Have you ever decided you wanted to start journaling, so you picked up a new notebook, wrote down the events of your day, and then never picked up that journal again?
I’ve been there.
I think the reason that a lot of people give up journaling after a few days is because they have a lot of expectations going into it, and those expectations aren’t met from the start. That was certainly the case for me a few years ago. I kept hearing so many successful people talking about how journaling was life changing for them, but I wasn’t seeing those same results. At least not at first.
I finally became much more consistent with my journaling habit over the last year, and I can now see that it is a really powerful tool. But before you begin, you have to let go of all of our thoughts and expectations about it. Just go in with a clear and open mind.
What do you need to get started?
Any notebook will do. My recommendation? Get something that you like, but that isn’t too expensive. You want to be excited to go back and write everyday, so a notebook that is pleasing to you is important. However, you don’t want to feel any pressure when you start, or feel afraid to mess it up.
Of course, you’ll also need a writing instrument. Over the years, I have tried many different pens, pencils, markers—you name it. I like to stick to plain black ink using my favorite pen (I use Paper Mate InkJoy gel pens), but it really is up to you decide what you like!
Now you write! I know you may be thinking, but what do I write about? That’s the beauty of journaling. There really is no right answer.
Some days, I finish watching a really interesting movie or reading a book that made me think about life in a new perspective, so I write out those thoughts.
Other days, something happens in the news that shakes me to my core, so I write down my opinions on it.
Or, I had a really great day, so I simply recount the events that happened, and explain how I felt.
Some days I create lists of things I want to try, habits I want to form, goals I have for the next month!
If you’re really struggling to think of something to write one day, don’t force it! Some people like to use prompts to get their writing going, but I’m not usually a huge fan of using prompts because I feel like journaling should be very organic and you should write what’s on your mind. Usually that will tell you more about what’s going on in your head in my opinion! BUT– if you like them & they work for you, by all means go for it! If I have nothing to write about, I just won’t write that day.
I think the thing that trips people up is that they believe they have to write everyday in order for journaling to be effective.
The real secret is consistency over the long term.
You can miss a day or two, but I would avoid missing more than two days.
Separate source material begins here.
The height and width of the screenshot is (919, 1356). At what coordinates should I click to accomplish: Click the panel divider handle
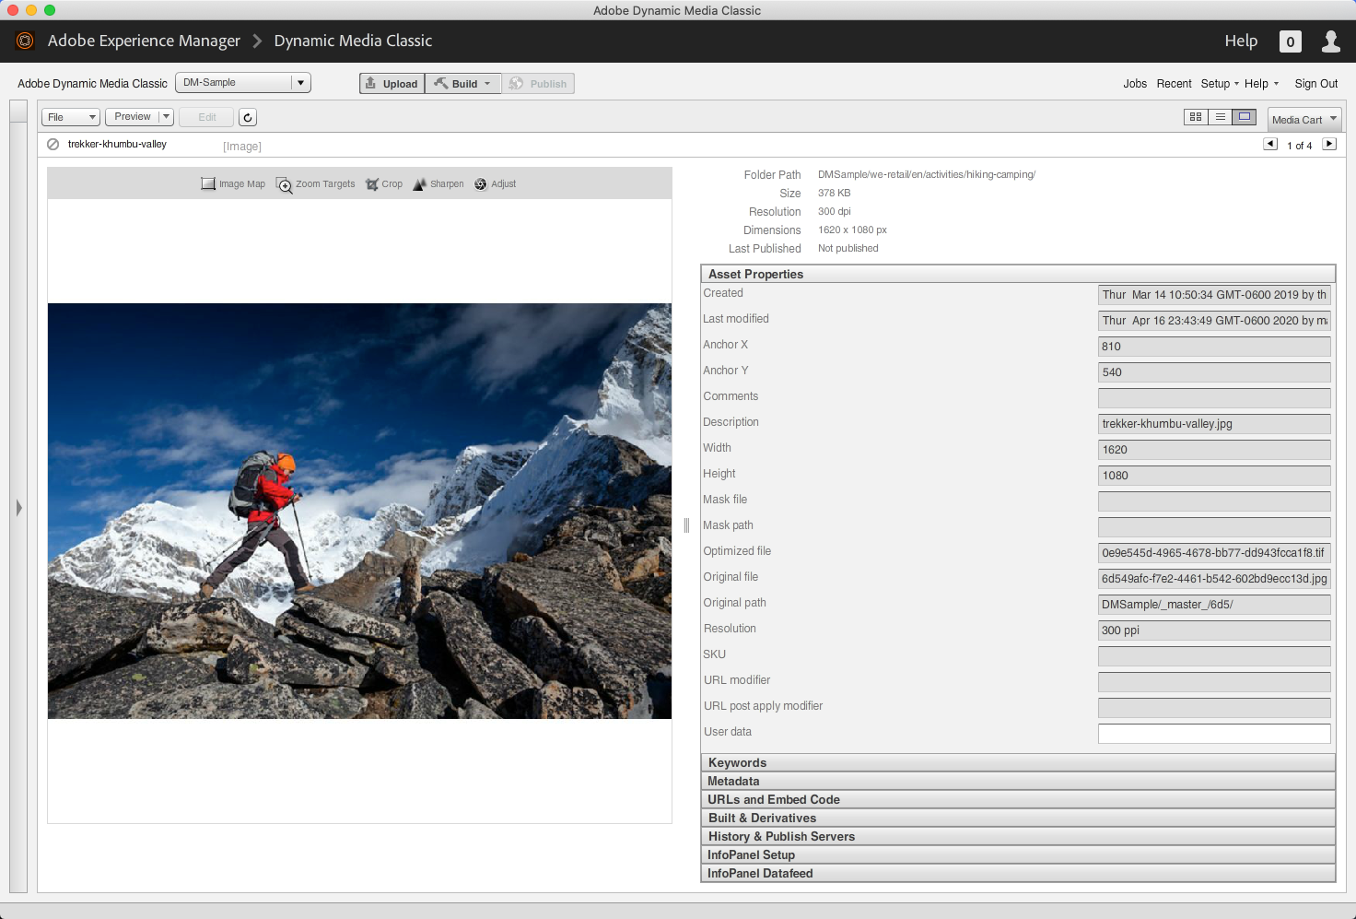tap(686, 525)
Try writing every other day, or fitting it into your schedule 4 days a week. And keep up with it for more than a week or two! Try to commit to a whole month to really let it become a habit.
I don’t even think about it anymore, journaling has just become part of my routine.
I’ve also started to think about things I want to write about during the day. If a thought pops up that I’d like to explore, I usually jot it down on a post it note or on my phone so that I can remember to write about it when I go to journal!
This is obviously not a very comprehensive guide. It’s simply the basics. But I really want to emphasize that there are no rules when it comes to journaling. You can make it whatever you’d like, just find what works for you.
You are officially ready to go off and explore your own mind! Good luck on your journey, you got this!
Do you journal already? Have you ever journaled before? What are your thoughts on it?